*** Text for analysis ***
I really wanted to comment here, because I have had a very similar issue with DH.

Background is different. We met when he was 35, and I was 38. Both had quite a few sexual partners before (and me a long term marriage).

Sex was good at first, but not as frequent as I would have liked. Anyway, long story short, a few years ago the frequency because intolerable for me (once every 3 weeks, always at my instigation).

Unlike you, I couldn't keep quiet, and if I'm honest I was a bit of a nag. When he did perform it was amazing, but there were far too many time when he lost his erection (and this is why he would avoid sex : the pressure to perform).

It all came to a head (ahem) about 6 months ago, when I told him that if he didn't see a doctor, our marriage would likely be over. At this point, I was 48, and he was 45.

So, that's what he did. He had testosterone tests done, and all results were normal. This frustrated me, as I had hoped that he would get testosterone injections, and our problems would be solved. I think though, that a GP telling him that his testosterone levels were fine, actually gave him confidence. He bought viagra on-line. I co-incidentally had bought a rabbit, out of frustration.

Anyway, suddenly, we are have fantastic and very regular sex, 99% of which is instigated by him. He's only used the viagra once, and I've only used my rabbit once : for him, just knowing these back up plans are there if he loses an erection, has magically meant that he actually hasn't lost an erection since. This, in turn, has boosted his confidence, and he now wants sex alot.

Worth a try?

ginandbearit · 21/01/2019 18:01

Yes try and go down the general health route as that can often be more of a spur than no longer being up for it ..if he's not that bothered about sex don't push that side of it . Find out what if anything motivates or interests him and try and show that a health check will help that ..even the drinking ! If he drinks a lot of beer and has a carb heavy diet he could be losing testosterone very quickly .

Adora10 · 21/01/2019 18:09

Well I disagree I think both women and men's libido lessens as we grow older and no he can't make himself feel horny when he doesn't but honestly OP I wouldn't have stopped showing affection, love is not just about having sex, you should always show love in other ways, a peck, a kiss, a squeeze, cuddle, all lovely and help bond us, it's not just about being serviced in bed!

I'd try and resume at least that so you both have that intimacy without any pressure.

I also think drinking 3 nights a week will not be helping his libido, it's not just the evenings he is drinking, it's the days after also that can affect you both mentally and physically.
*** End of Text for analysis ***
--- What to do ---
Can you print the passage of the forum thread starting at "Worth a try?" and ending at "very quickly ."? The material after this point isn't needed.
*** Raw data ***
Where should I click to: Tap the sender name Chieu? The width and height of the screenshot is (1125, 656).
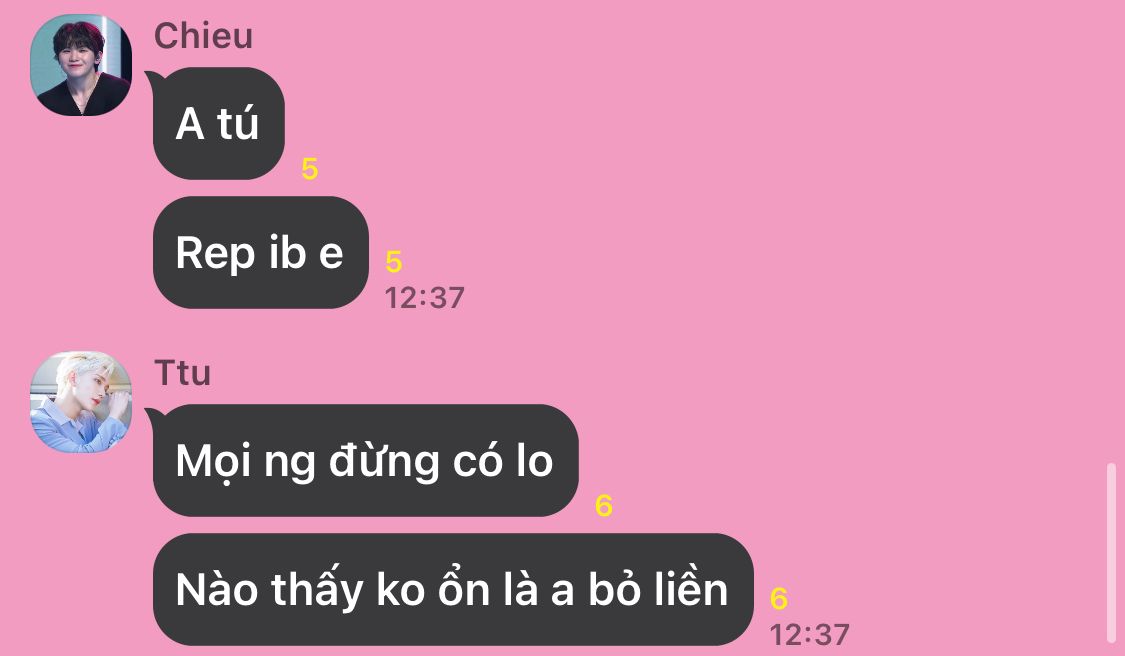click(203, 36)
*** End of Raw data ***
--- Task answer ---
Worth a try?

ginandbearit · 21/01/2019 18:01

Yes try and go down the general health route as that can often be more of a spur than no longer being up for it ..if he's not that bothered about sex don't push that side of it . Find out what if anything motivates or interests him and try and show that a health check will help that ..even the drinking ! If he drinks a lot of beer and has a carb heavy diet he could be losing testosterone very quickly .